Small-molecule protein kinase inhibitors (PKIs) have substantially improved clinical outcomes of various diseases. However, some studies suggested these agents might induce acute kidney injury (AKI). This study was designed to comprehensively assess the adverse events of AKI in real-world patients receiving small-molecule PKIs using the Food and Drug Administration (FDA) Adverse Event Reporting System (FAERS).

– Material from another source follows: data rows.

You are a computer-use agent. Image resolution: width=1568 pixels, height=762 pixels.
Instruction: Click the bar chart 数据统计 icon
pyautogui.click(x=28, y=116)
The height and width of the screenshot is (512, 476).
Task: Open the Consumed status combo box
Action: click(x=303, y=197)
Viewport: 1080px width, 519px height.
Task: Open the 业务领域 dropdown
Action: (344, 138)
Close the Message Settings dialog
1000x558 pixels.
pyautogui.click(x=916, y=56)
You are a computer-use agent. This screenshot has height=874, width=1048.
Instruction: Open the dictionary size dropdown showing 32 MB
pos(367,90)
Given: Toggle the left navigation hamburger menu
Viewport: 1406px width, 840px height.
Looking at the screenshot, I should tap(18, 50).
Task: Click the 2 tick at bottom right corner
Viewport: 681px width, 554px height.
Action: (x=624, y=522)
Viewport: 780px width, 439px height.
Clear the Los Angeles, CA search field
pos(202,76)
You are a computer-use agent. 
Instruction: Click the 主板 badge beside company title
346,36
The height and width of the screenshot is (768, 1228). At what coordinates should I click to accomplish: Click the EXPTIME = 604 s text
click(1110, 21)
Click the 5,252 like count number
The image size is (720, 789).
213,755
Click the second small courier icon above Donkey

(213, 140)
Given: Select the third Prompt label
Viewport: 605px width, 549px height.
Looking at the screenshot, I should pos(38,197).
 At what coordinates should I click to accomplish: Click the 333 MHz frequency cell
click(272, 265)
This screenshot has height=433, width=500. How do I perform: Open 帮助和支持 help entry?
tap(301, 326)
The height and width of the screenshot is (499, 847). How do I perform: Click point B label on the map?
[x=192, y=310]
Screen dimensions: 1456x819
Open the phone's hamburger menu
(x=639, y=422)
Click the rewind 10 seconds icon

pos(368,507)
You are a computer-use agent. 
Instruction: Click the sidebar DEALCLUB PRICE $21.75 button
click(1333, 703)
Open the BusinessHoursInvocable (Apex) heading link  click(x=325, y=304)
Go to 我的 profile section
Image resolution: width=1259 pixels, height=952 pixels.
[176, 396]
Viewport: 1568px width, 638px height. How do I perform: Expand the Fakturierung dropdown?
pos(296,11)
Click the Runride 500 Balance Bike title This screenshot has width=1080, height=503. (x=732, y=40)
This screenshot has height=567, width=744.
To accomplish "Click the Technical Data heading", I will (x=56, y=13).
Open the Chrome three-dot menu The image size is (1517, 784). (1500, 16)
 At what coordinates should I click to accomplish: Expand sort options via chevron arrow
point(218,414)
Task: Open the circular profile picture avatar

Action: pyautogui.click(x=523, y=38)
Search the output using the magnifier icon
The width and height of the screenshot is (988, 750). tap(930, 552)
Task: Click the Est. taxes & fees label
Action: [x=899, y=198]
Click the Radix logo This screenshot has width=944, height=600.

The FAERS data between 2004 and 2019 were extracted to describe the characteristics of AKI cases after the use of small-molecule PKIs approved by the FDA. The reporting odds ratio (ROR) with 95% confidence interval (CI) for AKI was calculated for each small-molecule PKI agent. A disproportionality signal was defined when the lower limit of 95% CI > 1. Among the 462,020 adverse event reports for small-molecule PKIs, 9970 (2.16%) were identified as AKI cases. The median AKI onset time was 32 (interquartile range 11-124) days after the initiation of small-molecule PKI treatment. A total of 61.38% and 26.04% of AKI cases resulted in hospitalization and death, respectively. Based on RORs, 14 of 52 small-molecule PKIs yielded disproportionality signals for AKI, including six VEGFR inhibitors, three mTOR inhibitors and five small-molecule PKIs with other targets. The agents with the highest AKI RORs were entrectinib (ROR 6.40, 95% CI 2.23, 18.34), sirolimus (ROR 3.76, 95% CI 3.45, 4.09), and cobimetinib (ROR 3.40, 95% CI 2.69, 4.28). Analysis of the FAERS data helped identify the small-molecule PKIs that were most frequently reported for AKI. Further investigations are needed to confirm these potential risks.